● **TEXT EXTRACT**:
※ ※ ※

In the YAML example above, reference_measurement is defined as a link referring to an instance of the NXentry group with its target attribute denoting a value /entry. This structure ensures that the concept referencing the data is effectively linked to the designated target, thereby reducing the redundancy and maintaining data integrity within the NeXus framework.

Special Keywords in YAML

In the YAML schema, certain keywords hold self significance beyond their literal representational meanings. These special keywords are utilized to elucidate and denote various NeXus terms like attributes, and groups, thereby improves the clarity and specificity of the data representation.

Keyword nameType

To initialize a NeXus concepts, e.g., group, field, the keyword nameType carries significant information on the initialized name depending whether all characters are upper case, lower case or combination of upper-lower case.

nameType specified any partial default value
All Upper Case ✓ (with warning msg) specified
All Lower Case ✓ (with warning msg) ✓ (with error); specified
Upper and Lower Case ✓ (with warning msg) specified
Anonymous Group Name ✓ (with error) ✓ (with error) any

nameType keyword in YAML

# NeXus groups in YAML format
source_TYPE(NXsource):
  exists: recommended
  nameType: partial
  doc: |
    A source used to generate a beam.
(NXmanipulator):
  exists: optional
  nameType: any # default
  doc: |
    Manipulator for positioning of the sample.
  value_log(NXlog):
    exists: optional
<group name="source_TYPE" type="NXsource" recommended="true" nameType="partial">
  <doc>
    A source used to generate a beam.

※ ※ ※

● **MATERIAL PROVIDED**:
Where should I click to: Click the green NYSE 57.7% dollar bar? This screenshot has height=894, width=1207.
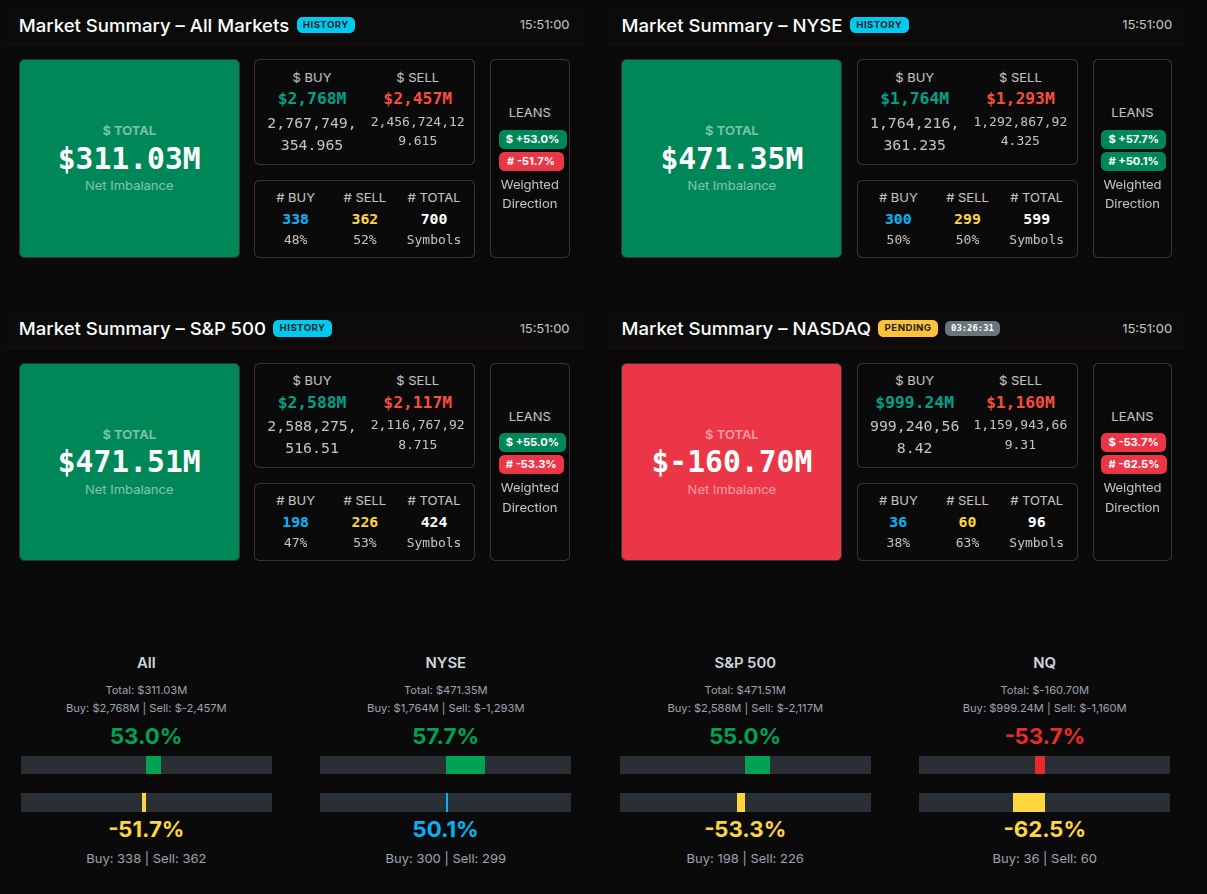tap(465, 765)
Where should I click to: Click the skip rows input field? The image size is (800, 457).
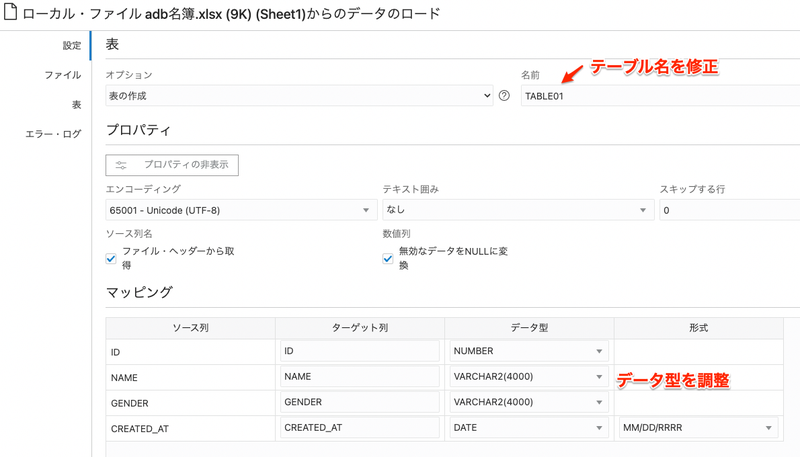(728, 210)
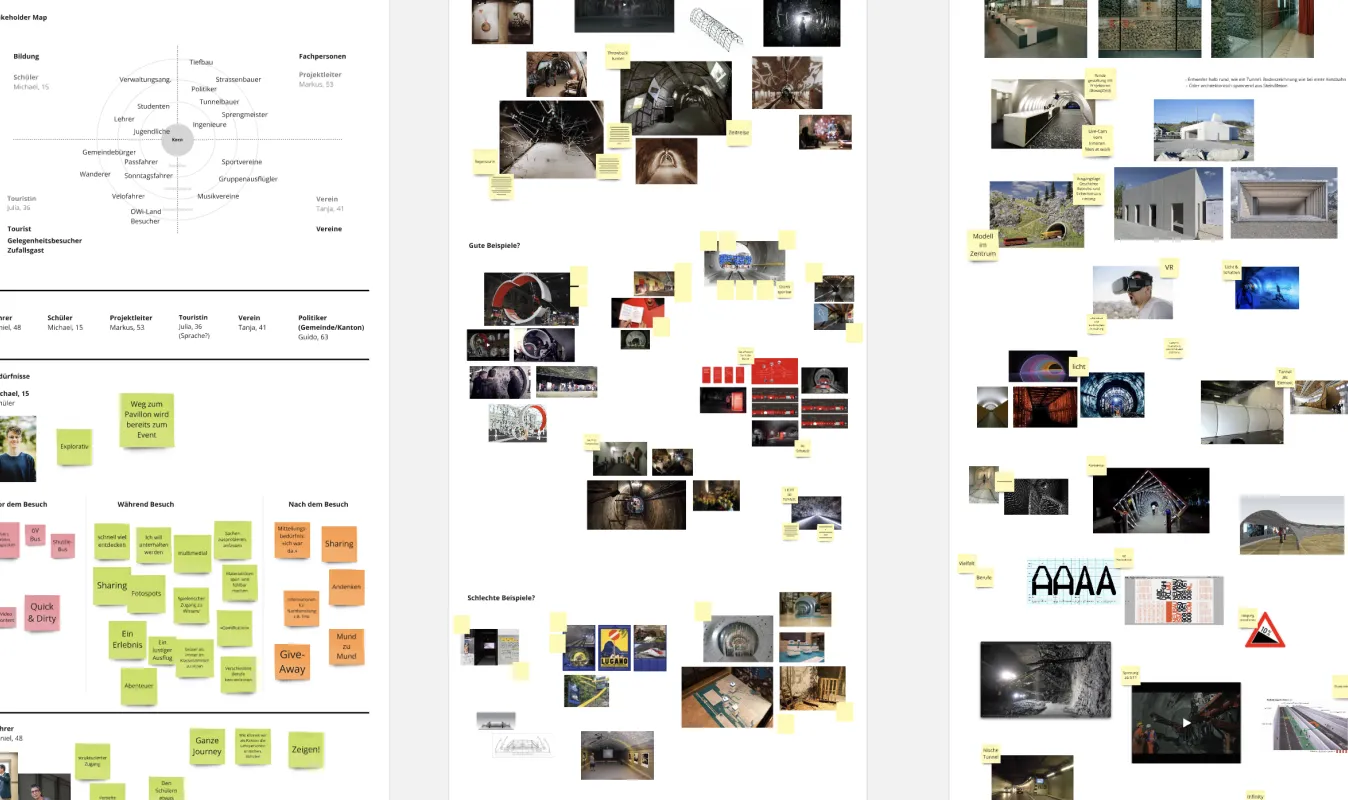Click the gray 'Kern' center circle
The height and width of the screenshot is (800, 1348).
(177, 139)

※ ※ ※

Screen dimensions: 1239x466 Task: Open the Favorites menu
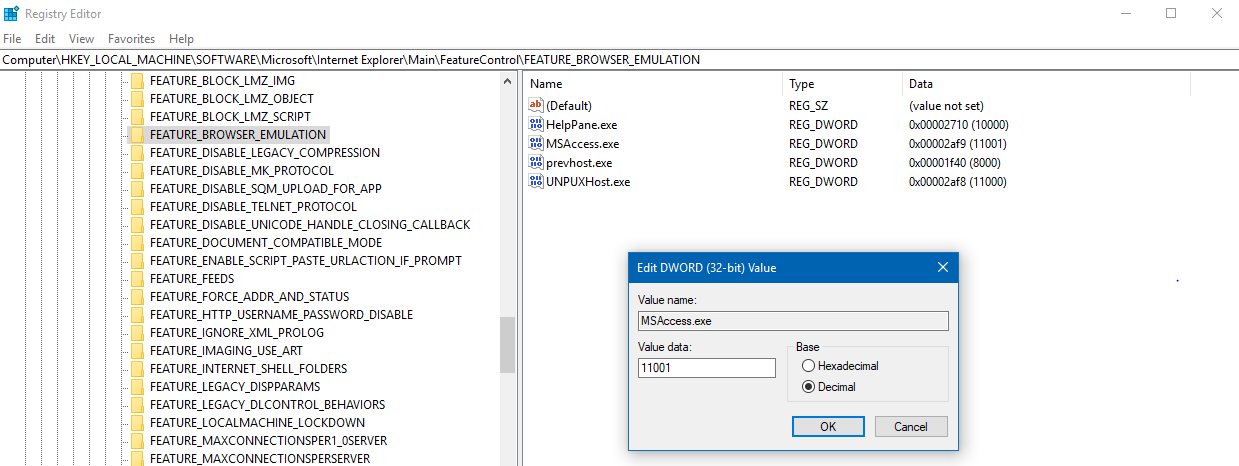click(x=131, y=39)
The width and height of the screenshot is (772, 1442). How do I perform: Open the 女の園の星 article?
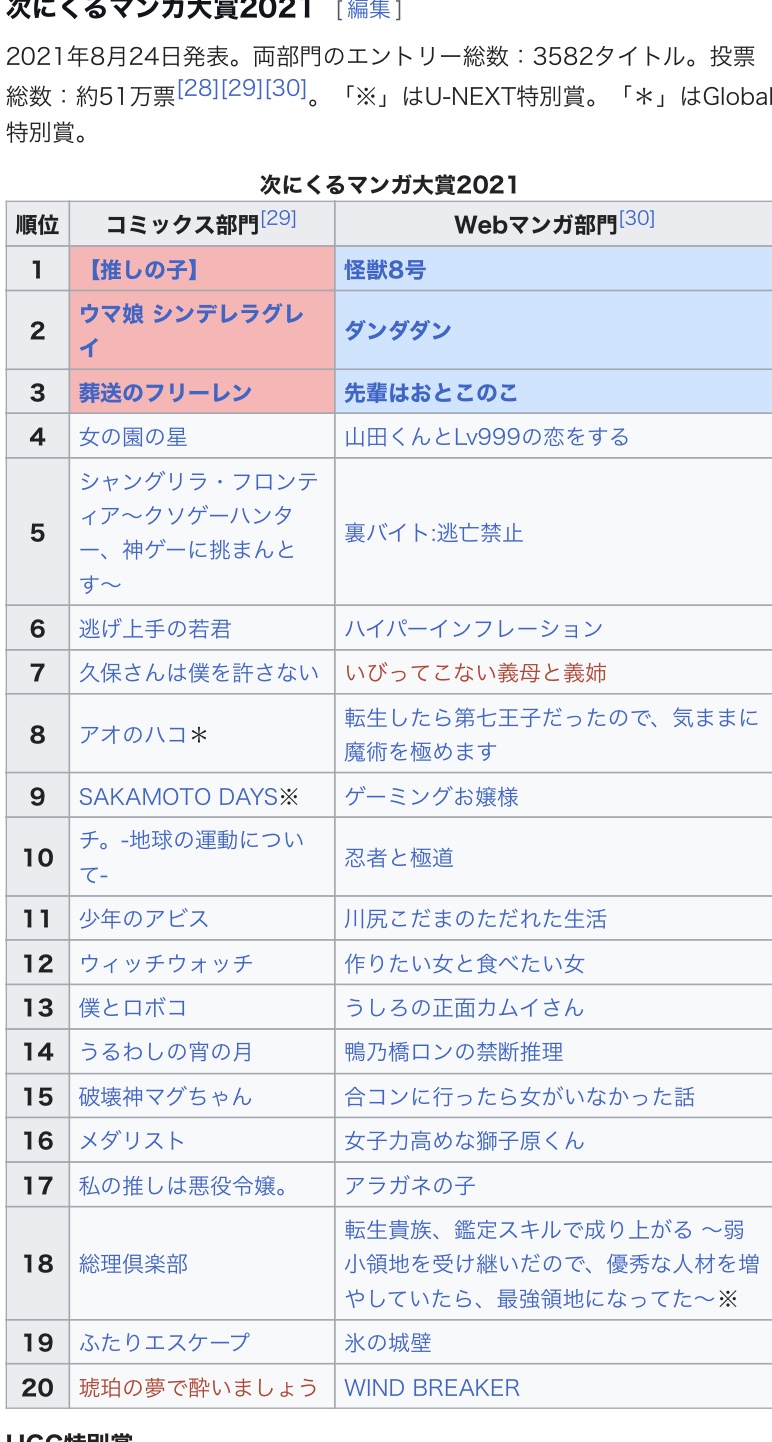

※ ※ ※

● **WHAT TO DO**:
• 1. Write out the NeXus YAML text word for word, from "In the YAML schema, certain" up to and including "the data representation.".
• 2. Give a two-sentence summary of the NeXus YAML text.

● **RESPONSES IN ORDER**:
• 1.
In the YAML schema, certain keywords hold self significance beyond their literal representational meanings. These special keywords are utilized to elucidate and denote various NeXus terms like attributes, and groups, thereby improves the clarity and specificity of the data representation.

• 2. Defining reference_measurement as a link to an NXentry instance whose target attribute is /entry reduces redundancy and maintains data integrity within the NeXus framework. Special YAML keywords denote NeXus terms such as attributes and groups, and the keyword nameType carries information on a concept's initialized name depending on whether its characters are upper case, lower case, or a combination of both.